— Yazılı Görev —
Suudi Arabistan'ın maden zenginliği tahminlerini konu alan aşağıdaki haberi kaldığı yerden sürdürün.

Suudi Arabistan, maden zenginliğine ilişkin tahminleri yüzde 90 artırarak 2,5 trilyon dolara çıkardı

Sanayi ve Maden Kaynakları Bakanı Bender el-Hureyf, Uluslararası Madencilik Konferansı’nın açılışında konuşuyor (Şarku’l Avsat)
Sanayi ve Maden Kaynakları Bakanı Bender el-Hureyf, Uluslararası Madencilik Konferansı’nın açılışında konuşuyor (Şarku’l Avsat)
TT

Suudi Arabistan, maden zenginliğine ilişkin tahminleri yüzde 90 artırarak 2,5 trilyon dolara çıkardı

Sanayi ve Maden Kaynakları Bakanı Bender el-Hureyf, Uluslararası Madencilik Konferansı’nın açılışında konuşuyor (Şarku’l Avsat)
Sanayi ve Maden Kaynakları Bakanı Bender el-Hureyf, Uluslararası Madencilik Konferansı’nın açılışında konuşuyor (Şarku’l Avsat)

Suudi Arabistan, tahmini değeri 9,3 trilyon riyali (2,5 trilyon dolar) aşan yer altı maden zenginliğinin keşfedildiğini duyurdu.

Bu, 2016’da 5 trilyon riyale (1,3 trilyon dolar) ulaşan önceki tahminlerle karşılaştırıldığında, maden zenginliğinde yaklaşık yüzde 90’lık bir artışı, gelecekte devasa ve sürdürülebilir bir ekonominin habercisi olan ‘yeni petrolü’ temsil ediyor.

Sanayi ve Maden Kaynakları Bakanı Bender el-Hureyf, 79 ülkeden bakanlar ve üst düzey yetkililerin katıldığı Uluslararası Madencilik Konferansı’nın açılışında yaptığı konuşmada, yeni keşfedilen madenlerin büyüklüğüne değindi.

Suudi hükümeti, madencilik sektörünü ulusal ekonominin üçüncü direği haline getirecek şekilde geliştirmeyi amaçlıyor.

Ülke, sistemdeki yatırım hacmini genişletmek ve bu hedeflere ulaşmak için sermaye çekmek amacıyla mevzuat ve düzenlemelerde değişiklik yaptı.

Geçiş metalleri (Ağır metaller)

Bakan Hureyf, yeni keşfin, fosfat cevheri ve bakır, çinko, altın gibi diğer minerallerdeki büyük artışlara ek olarak, nadir toprak elementleri ve geçiş metallerinin yeni keşiflerini içeren ek miktarları temsil ettiğini söyledi.

— Veri Satırları —
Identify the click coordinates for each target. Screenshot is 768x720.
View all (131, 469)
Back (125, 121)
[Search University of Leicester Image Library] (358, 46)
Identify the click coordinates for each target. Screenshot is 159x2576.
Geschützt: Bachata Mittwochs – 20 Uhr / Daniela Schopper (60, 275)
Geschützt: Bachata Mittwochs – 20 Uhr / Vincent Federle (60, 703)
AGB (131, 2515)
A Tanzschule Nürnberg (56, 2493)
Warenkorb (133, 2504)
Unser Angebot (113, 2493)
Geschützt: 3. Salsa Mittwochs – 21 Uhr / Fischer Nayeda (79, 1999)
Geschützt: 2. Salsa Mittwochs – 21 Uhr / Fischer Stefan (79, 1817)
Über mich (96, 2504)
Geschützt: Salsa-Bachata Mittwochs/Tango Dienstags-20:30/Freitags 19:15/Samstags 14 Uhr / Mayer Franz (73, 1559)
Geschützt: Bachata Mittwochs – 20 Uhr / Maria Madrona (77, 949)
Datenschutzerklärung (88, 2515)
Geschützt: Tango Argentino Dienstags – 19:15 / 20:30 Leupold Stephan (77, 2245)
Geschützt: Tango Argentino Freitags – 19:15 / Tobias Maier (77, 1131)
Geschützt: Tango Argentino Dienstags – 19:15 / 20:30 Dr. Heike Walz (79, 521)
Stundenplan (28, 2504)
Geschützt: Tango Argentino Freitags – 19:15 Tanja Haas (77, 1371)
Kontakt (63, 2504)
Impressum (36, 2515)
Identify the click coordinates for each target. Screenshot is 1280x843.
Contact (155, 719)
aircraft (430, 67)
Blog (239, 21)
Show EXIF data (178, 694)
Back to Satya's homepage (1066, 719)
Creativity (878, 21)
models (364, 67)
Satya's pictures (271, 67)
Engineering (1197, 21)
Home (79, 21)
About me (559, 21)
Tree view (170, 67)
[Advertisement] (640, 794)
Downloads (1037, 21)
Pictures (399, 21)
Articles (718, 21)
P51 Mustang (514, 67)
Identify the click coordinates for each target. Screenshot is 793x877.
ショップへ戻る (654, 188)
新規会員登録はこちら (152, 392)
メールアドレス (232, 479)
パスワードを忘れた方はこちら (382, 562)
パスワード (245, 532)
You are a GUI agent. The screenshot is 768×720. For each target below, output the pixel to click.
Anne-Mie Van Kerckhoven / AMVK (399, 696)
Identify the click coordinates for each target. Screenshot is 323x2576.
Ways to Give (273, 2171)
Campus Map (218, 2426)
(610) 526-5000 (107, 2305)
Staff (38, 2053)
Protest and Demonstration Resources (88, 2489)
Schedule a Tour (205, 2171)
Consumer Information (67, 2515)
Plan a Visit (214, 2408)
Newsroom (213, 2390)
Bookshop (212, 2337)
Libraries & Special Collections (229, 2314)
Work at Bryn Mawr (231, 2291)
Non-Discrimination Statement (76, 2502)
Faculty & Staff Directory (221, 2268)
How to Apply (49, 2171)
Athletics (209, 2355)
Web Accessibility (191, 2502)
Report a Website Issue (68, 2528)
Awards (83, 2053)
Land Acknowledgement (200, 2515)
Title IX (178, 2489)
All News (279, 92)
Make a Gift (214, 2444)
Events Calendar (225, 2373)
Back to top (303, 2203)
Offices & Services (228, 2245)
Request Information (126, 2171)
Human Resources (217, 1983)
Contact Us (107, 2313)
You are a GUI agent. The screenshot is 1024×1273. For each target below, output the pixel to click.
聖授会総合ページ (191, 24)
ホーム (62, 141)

— Alıştırma Yanıtı —
Bakan, konuşmasına şu ifadelerle devam etti:

“Bu konuda açıklanan sonuçlar, son üç yılda dört katına çıkan, maden arama ruhsatlarının verilmesi konusunda büyük çabaların yanı sıra, arama ve madencilik jeolojik etüt çalışmalarında son yıllarda gösterilen çabaların bir sonucudur. Arama harcamalarının, kilometrekare başına 70 riyalden 180 riyal’e çıkarılmasına katkıda bulunan yeni madencilik yatırım sisteminden önceki altı yıl içindeki lisans sayısıyla karşılaştırıldığında, bu madencilik arama faaliyetlerine yatırım yapmanın fizibilitesini doğrulamaktadır.”

Bu yıl 33 arama sahasına erişim sağlayan, arama lisans programının beşinci ve altıncı turlarını duyuran Bakan, şu ifadeleri kullandı:

“Bu yıl ilk kez Cebel Saed’deki 4 bin metrekareden fazla alana yayılan maden kuşağından başlayarak ülke büyüklüğünde arama sahaları sunmaya başladık. Bu potansiyeli ortaya çıkarmak, konuşmaktan daha fazlasını gerektiriyor. Çalışmaya ihtiyacımız var.”

Enerji Bakanı Prens Abdulaziz bin Selman bin Abdulaziz ise Uluslararası Madencilik Konferansı oturum aralarında yapılan bir diyalog oturumunda, Suudi Arabistan’ın iklim değişikliği sorunlarını ciddiye aldığını açıkladı.

Prens Abdulaziz, “Artık sadece petrol üretiminde lider ülke olarak değil, her türlü enerjiyi üreten bir ülke olarak anılmak istiyoruz” dedi.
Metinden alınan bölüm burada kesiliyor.